TASK DIRECTIONS —
Wherever the line that contains "Task: Open the Configuración menu item" falls, repeat it and the lines after it exactly until the records end, without any pictures.
====== DATA SUPPLIED ======
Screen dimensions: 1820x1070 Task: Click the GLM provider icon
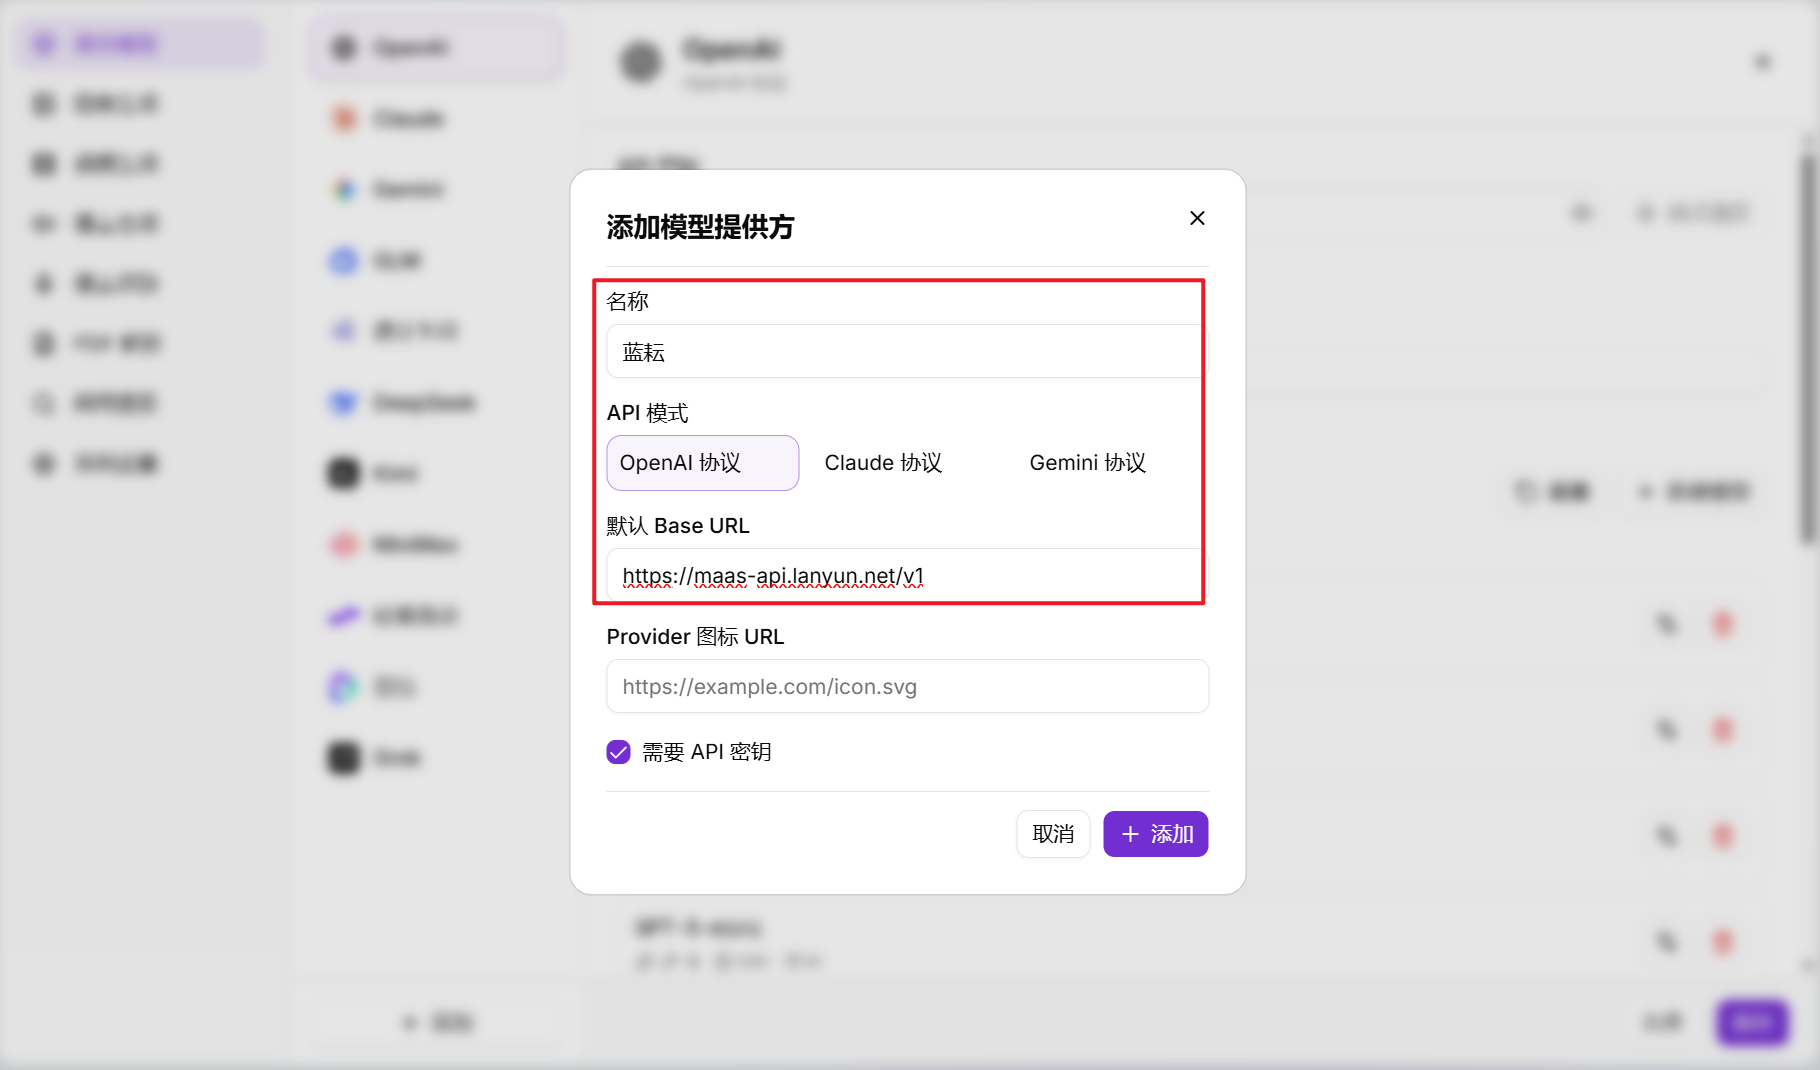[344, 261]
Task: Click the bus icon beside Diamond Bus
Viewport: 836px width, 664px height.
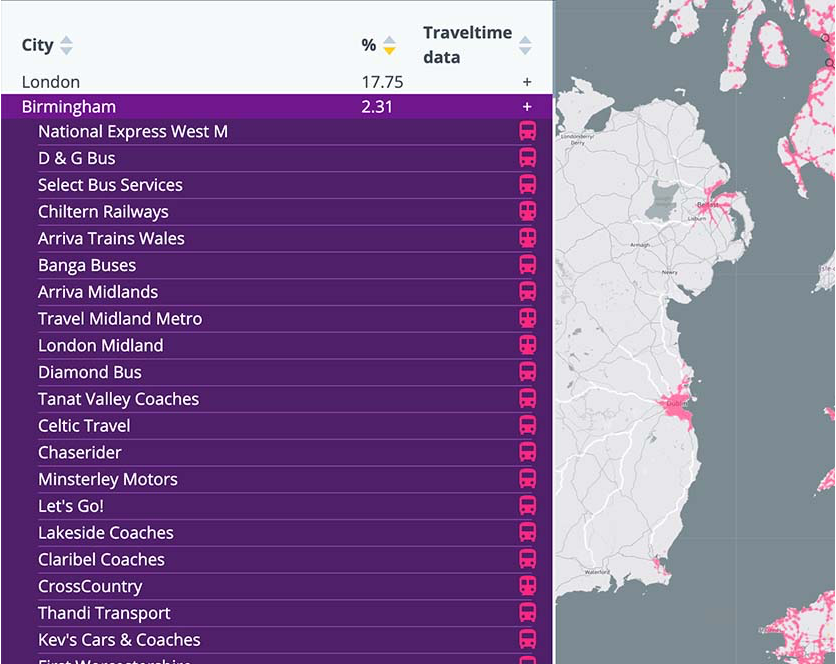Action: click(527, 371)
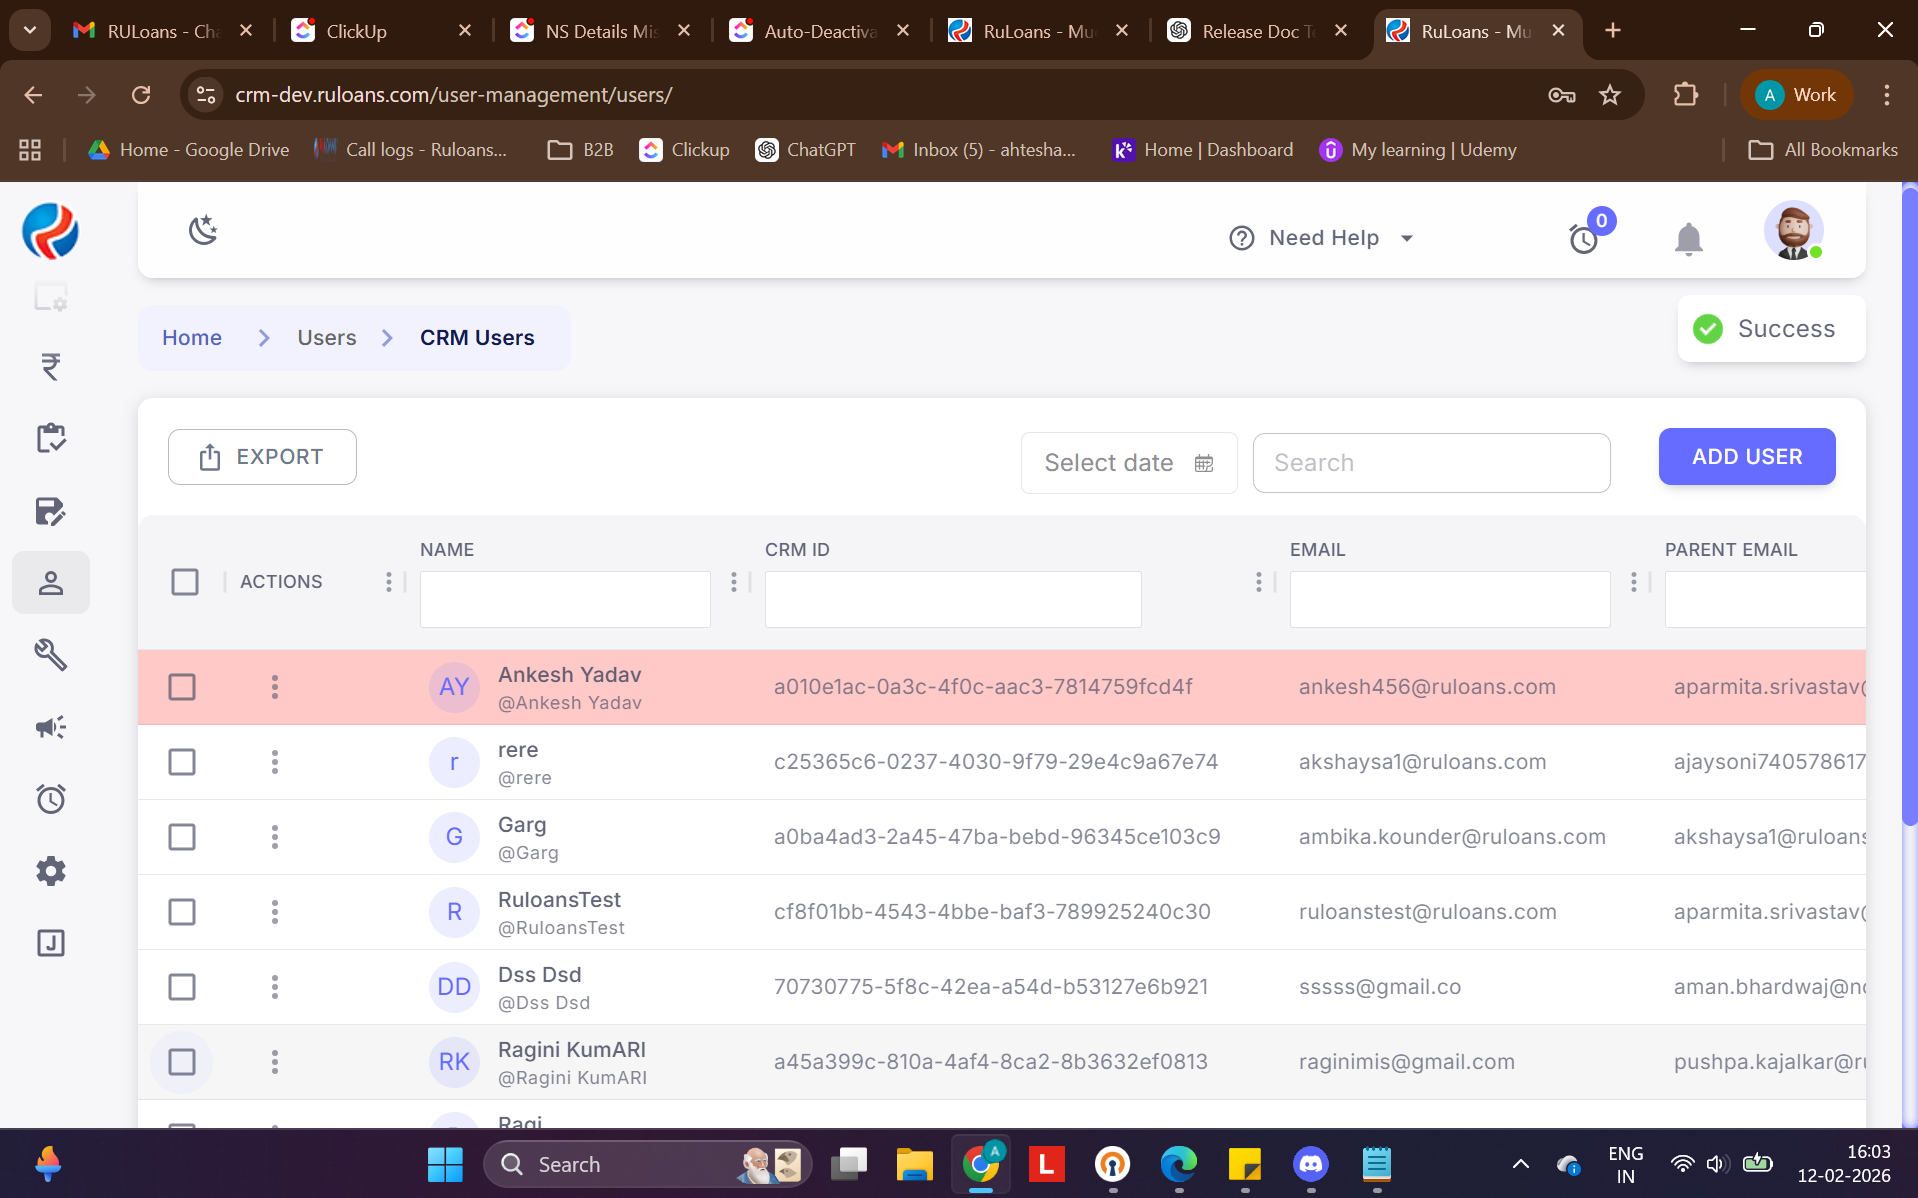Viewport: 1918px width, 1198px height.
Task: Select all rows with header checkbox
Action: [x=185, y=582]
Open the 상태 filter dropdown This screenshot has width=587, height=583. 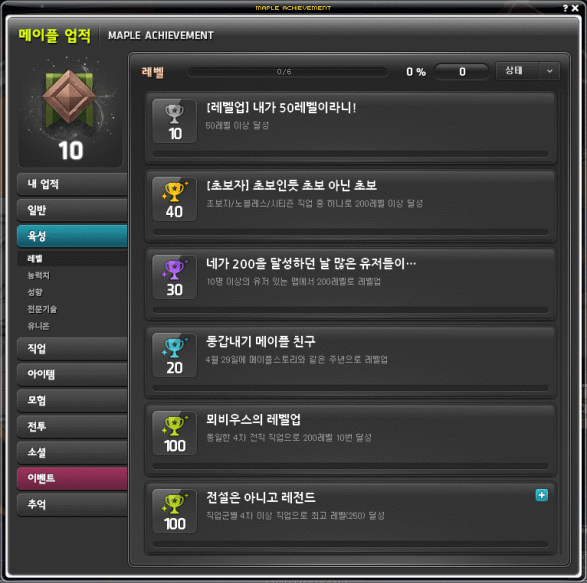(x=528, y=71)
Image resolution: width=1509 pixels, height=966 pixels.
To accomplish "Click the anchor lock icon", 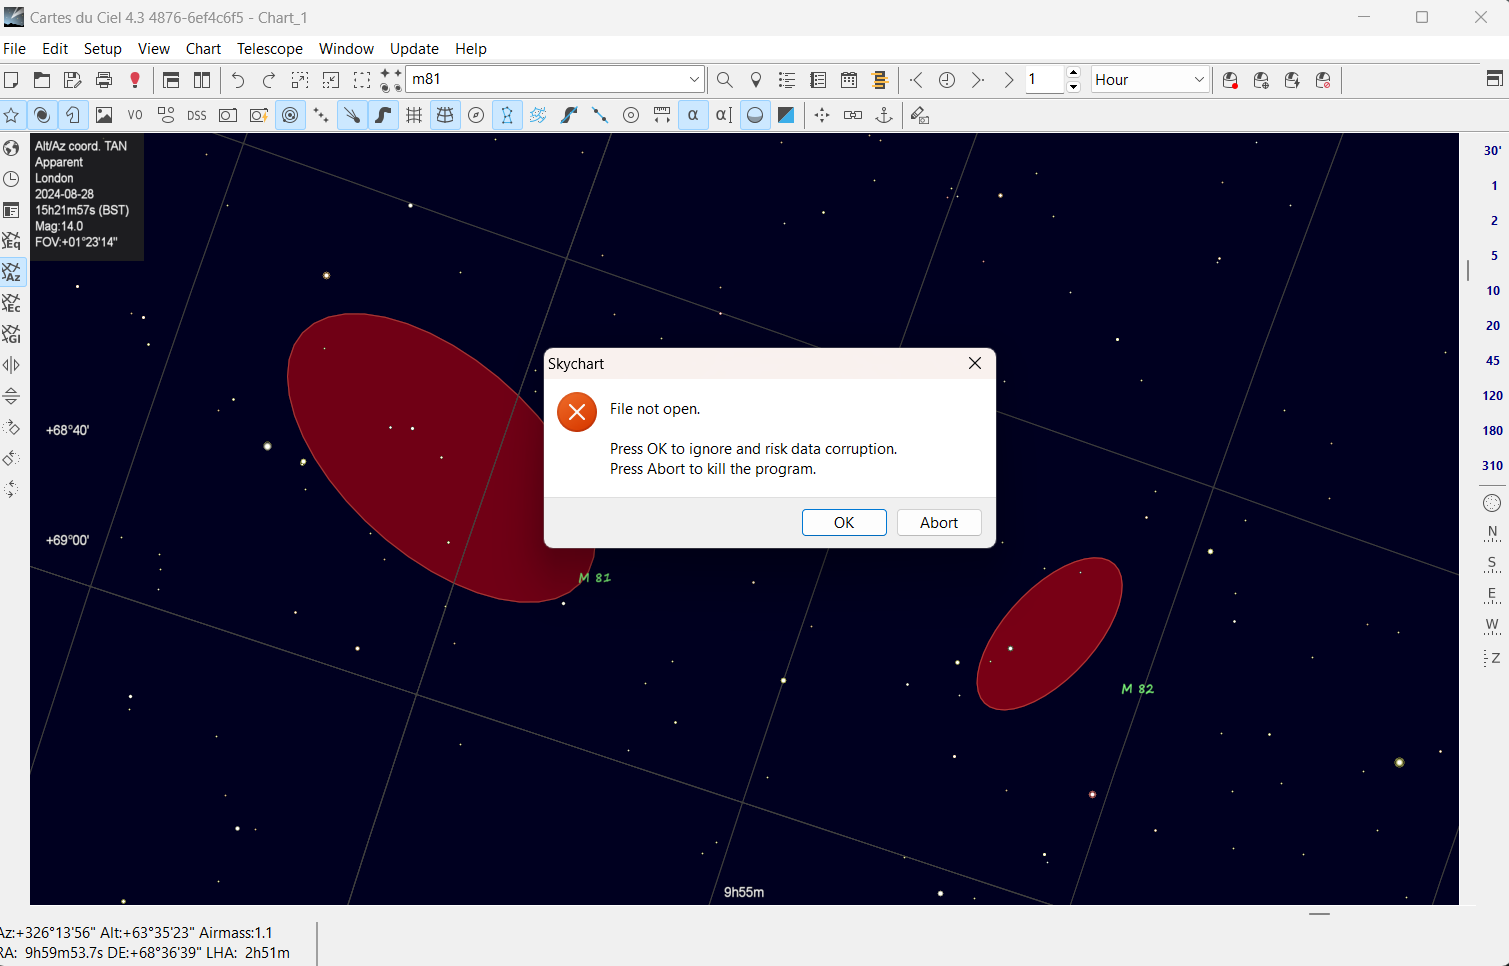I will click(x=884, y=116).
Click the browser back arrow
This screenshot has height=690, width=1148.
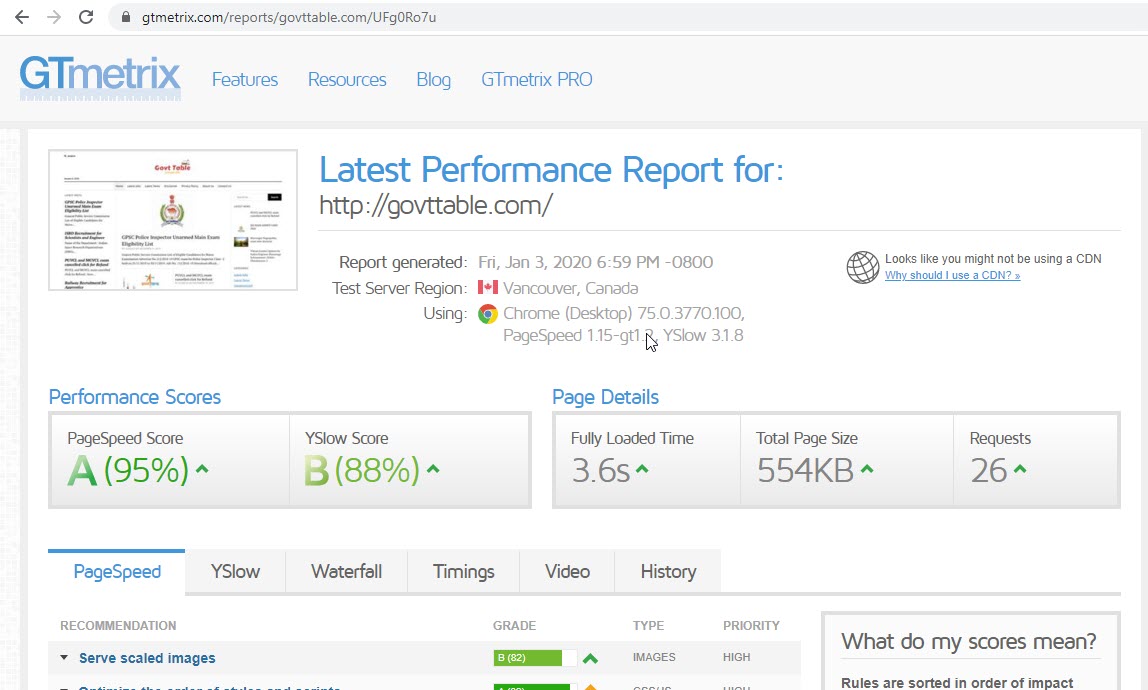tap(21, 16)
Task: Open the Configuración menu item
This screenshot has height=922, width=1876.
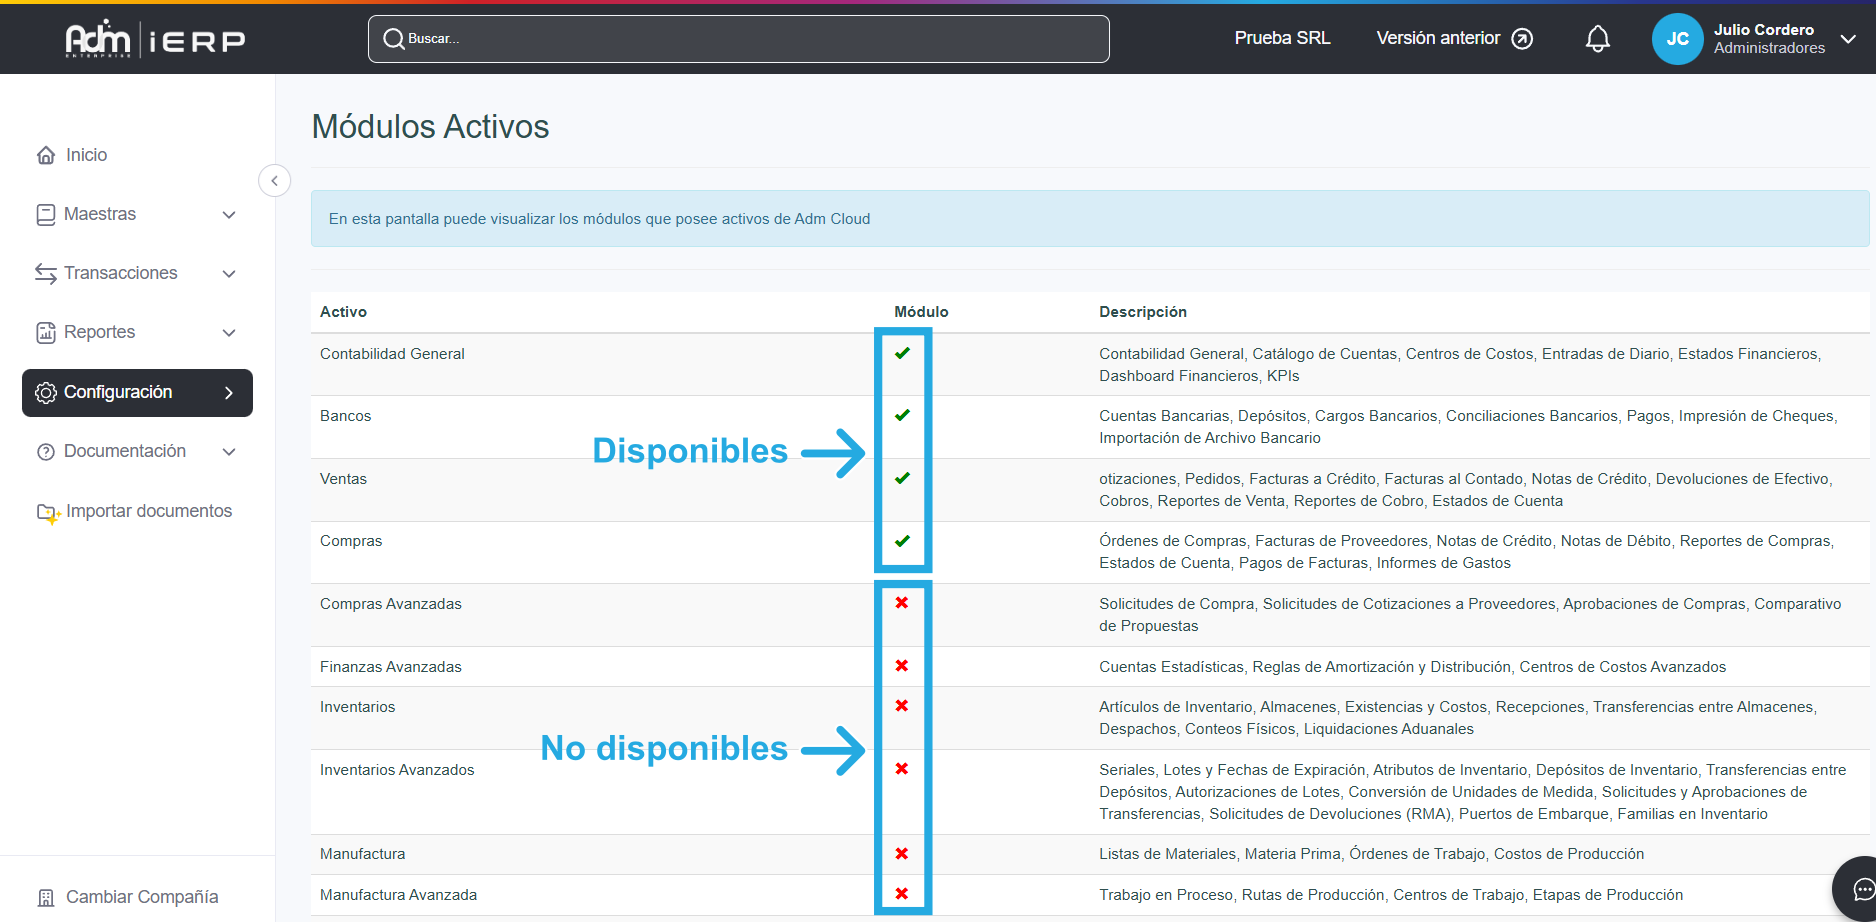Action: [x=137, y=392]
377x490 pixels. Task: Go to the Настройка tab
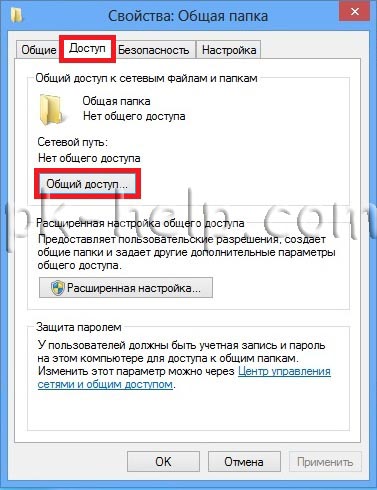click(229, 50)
======
SOLVED EXERCISE —
Task: Open the Configuración menu item
This screenshot has height=922, width=1876.
Action: [x=137, y=392]
377x490 pixels. Task: Go to the Настройка tab
click(229, 50)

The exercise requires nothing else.